SEQUIM — Pausing for a few minutes in Thursday’s early morning chill, Sandra Boudrou spoke of preparing her body and mind for an almost-unimaginable scene.
“It’s pretty intense, but we can make a difference,” said Boudrou.
“It” is Haiti, still engulfed in suffering 23 days after a magnitude 7.0 earthquake hit its capital, Port-au-Prince, and the surrounding communities.
Boudrou, 67, is a volunteer emergency medical technician and one of three medics from Clallam County Fire District No. 3 who departed for Haiti on Thursday afternoon — a day after five Port Angeles firefighters and EMTs returned from 10 days helping in Haiti.
Boudrou is traveling with firefighter-paramedic Bryan Swanberg and volunteer EMT Jay Jacobsen.
The three from the Sequim and Gardiner area will spend a week working with the U.S. Army’s 82nd Airborne Division in a camp outside the capital.
Around them will be nearly 100,000 refugees, many of whom have had no medical help since the quake, Swanberg said.
The three responded just this week to a call from the International Medical Corps Emergency Response Team, which is deploying relief workers across Haiti by connecting them with already-established groups such as the 82nd Airborne.

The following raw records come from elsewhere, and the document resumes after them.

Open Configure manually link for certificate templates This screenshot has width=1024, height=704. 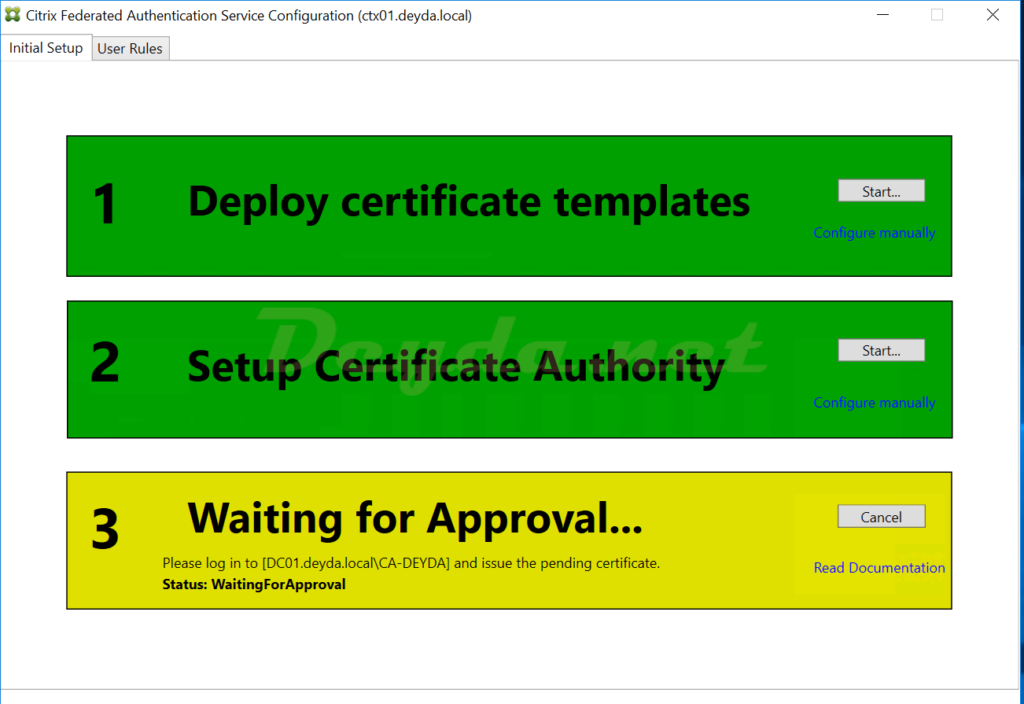[874, 233]
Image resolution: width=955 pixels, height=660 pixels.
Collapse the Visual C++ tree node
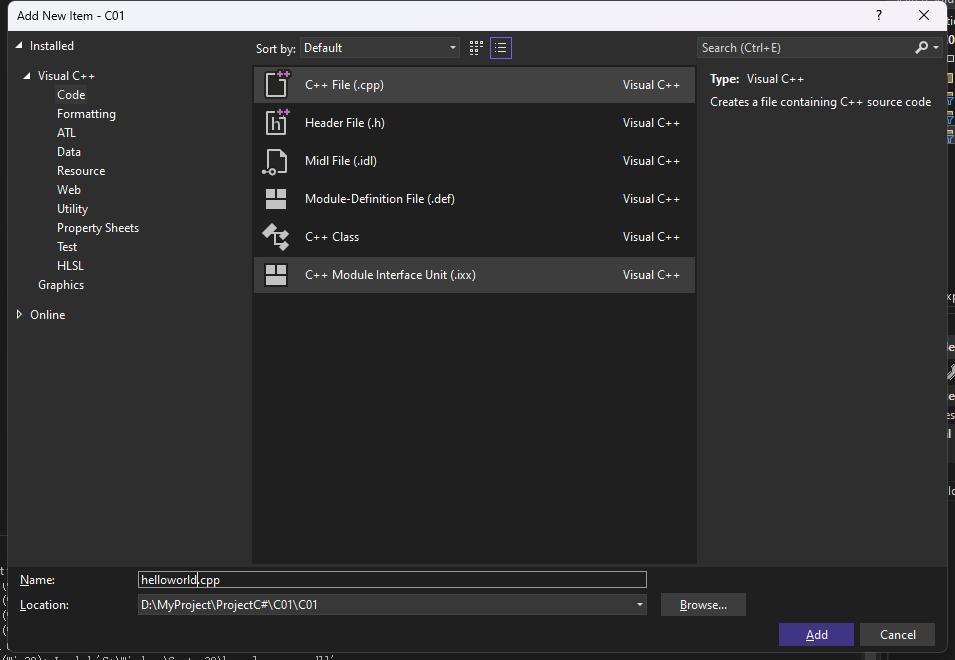(x=28, y=76)
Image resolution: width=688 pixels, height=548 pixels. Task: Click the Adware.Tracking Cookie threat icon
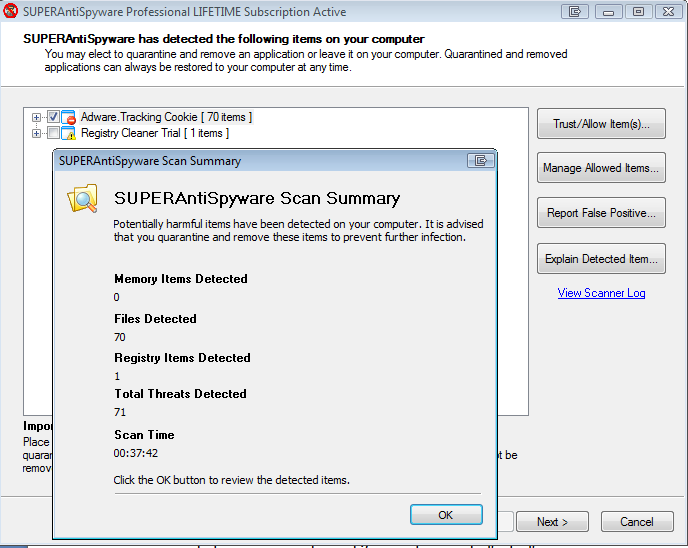[x=69, y=118]
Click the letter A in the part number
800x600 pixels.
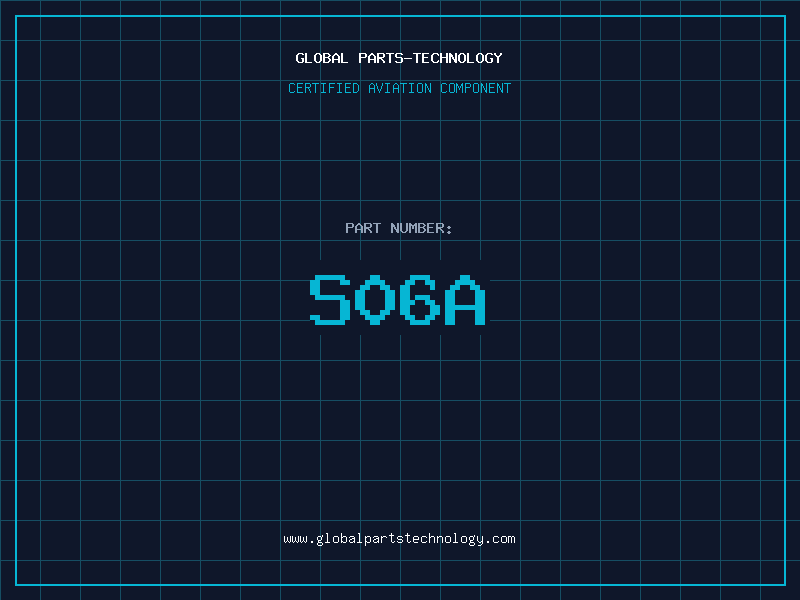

Accompanying the Sequim medics are five emergency-room nurses from Seattle and Mount Vernon, Swanberg added.
Each worker is paying his or her own way — about $1,000 in travel and food expenses, Fire District 3 Lt. Robert Rhoads estimated.
The team will bring to the Haiti camp things the military has not, such as children’s doses of antibiotics, Motrin and other medicine for youngsters.
“This came together on Tuesday. We made the flight arrangements yesterday,” Boudrou said Thursday morning.
On the trio’s to-get list were anti-malarial pills and immunizations for hepatitis A, tetanus, measles, mumps, rubella and typhoid.
Jacobsen and Swanberg said goodbye to their wives and young children — Swanberg, 31, has 9-month-old and 3-year-old girls — while Boudrou told her grown children she was headed into another disaster scene.
Boudrou started out as a flight attendant, quit to raise her family and then began a second career in emergency medical care 27 years ago.
In 2004, she cared for survivors after Hurricane Ivan, the 10th-most intense Atlantic hurricane ever recorded, slammed into Jamaica and Grenada.
And on the North Olympic Peninsula, Boudrou serves as incident manager on wild-land fires.
A relief worker must, she said, keep an open mind and heart.
And “it doesn’t matter what happens.We will figure it out . . . the hardest part is staying healthy,” since spoiled food or bad water can stop even the toughest in their tracks.
The Sequim team will subsist on MREs and Clif bars, Boudrou said, and Swanberg is bringing a water filter for them.
Swanberg added that he spent time brainstorming with the team of five Port Angeles firefighters who returned Wednesday after 10 days in Haiti.
Prepare yourself for fierce heat and humidity, they told him.
Swanberg may send e-mail updates next week, and perhaps post on his Facebook page, but he couldn’t be sure there’ll be time for that.
Rhoads, who serves as the media liaison for Fire District 3, said he will convey messages from the Sequim team and arrange a meeting with the medics after they return Feb. 13.
The Sequim team members “did their own trades and covered their own shifts,” added District 3 Chief Steve Vogel.
“I am proud of my firefighters,” he added. “They are compassionate . . . that is why I like the fire service.”
The three have ample experience, he said: a combined 52 years.
Boudrou “is a goer,” Vogel added; never mind the fact that she’s a few years past traditional retirement age.
Boudrou smiled and shrugged. The secrets, she said, are “being around young people, and doing what you love.”